**Document text:**
I'll try to answer as much as I can as succinctly as possible.
So it seems that the problem is in the filtering/merging/dada2 step.
I know that ITS is variable in length (although the amplicons we got, at least the ones visible on the gel, were more or less of comparable size - a nice band with little smear (and if any, it was longer, not shorter)). In any case if this was the problem, I would expect QIIME1 to fail in merging as well.
You do not mention if/how reads were joined in QIIME 1.
I used:
multiple_join_paired_ends.py
parameters:
join_paired_ends:min_overlap10
join_paired_ends:perc_max_diff15
split_libraries_fastq:phred_offset 33
you do not mention if/how you trimmed amplicons in QIIME 1 or 2, specifically to address the read-through issue
No trimming on the right side of reads was done in any case, because the merging worked well without it in QIIME1 and no read-through was expected (also a selection of the un-paired reads were checked and they looked like they simply failed due to low quality).
Stats files
datasummary.qzv (285.7 KB)
denoisetable.qzv (310.9 KB)
you have read-through in QIIME 2 but not QIIME 1 (possibly because you did not join in QIIME 1? so the single-end seqs are not long enough to have this problem), so the non-biological DNA is causing classification and alignment-to-expected issues.
I did the joining step in both QIIME1 and QIIME2. For QIIME1 the summary of the samples was as follows (many more joined reads than in QIIME2):
Summary.txt (590 Bytes)
I am curious, how are you deciding what are expected sequences? Are you sequencing positive controls or is this just based on previous examination of these samples?
Based on previous examination of these samples. Also, if we see specific taxons in QIIME1 representative sequences, but nothing even remotely similar in QIIME2, something is clearly wrong.
Thanks!

**Dataset excerpt:**

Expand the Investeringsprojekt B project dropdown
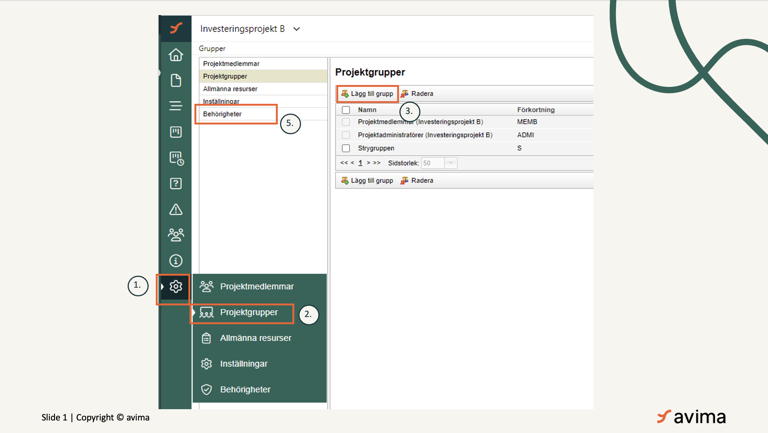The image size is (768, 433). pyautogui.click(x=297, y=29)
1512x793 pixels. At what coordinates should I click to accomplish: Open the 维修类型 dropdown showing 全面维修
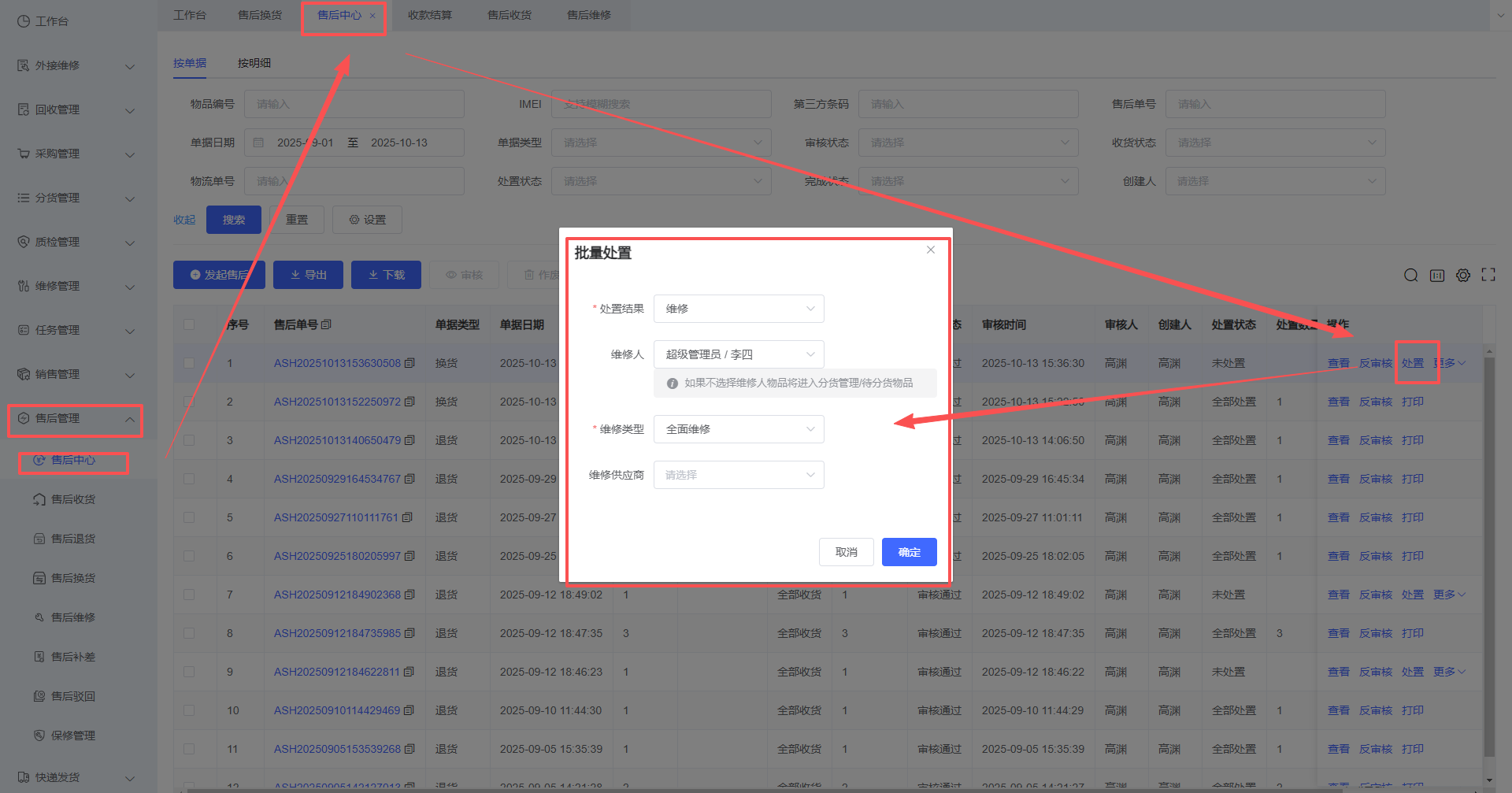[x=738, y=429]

**Task objective:** Please repeat the section of the QIIME forum reply starting with "Stats files" and going on through "of these samples?", substituting "merging" for "joining".

**Your response:**
Stats files
datasummary.qzv (285.7 KB)
denoisetable.qzv (310.9 KB)
you have read-through in QIIME 2 but not QIIME 1 (possibly because you did not join in QIIME 1? so the single-end seqs are not long enough to have this problem), so the non-biological DNA is causing classification and alignment-to-expected issues.
I did the merging step in both QIIME1 and QIIME2. For QIIME1 the summary of the samples was as follows (many more joined reads than in QIIME2):
Summary.txt (590 Bytes)
I am curious, how are you deciding what are expected sequences? Are you sequencing positive controls or is this just based on previous examination of these samples?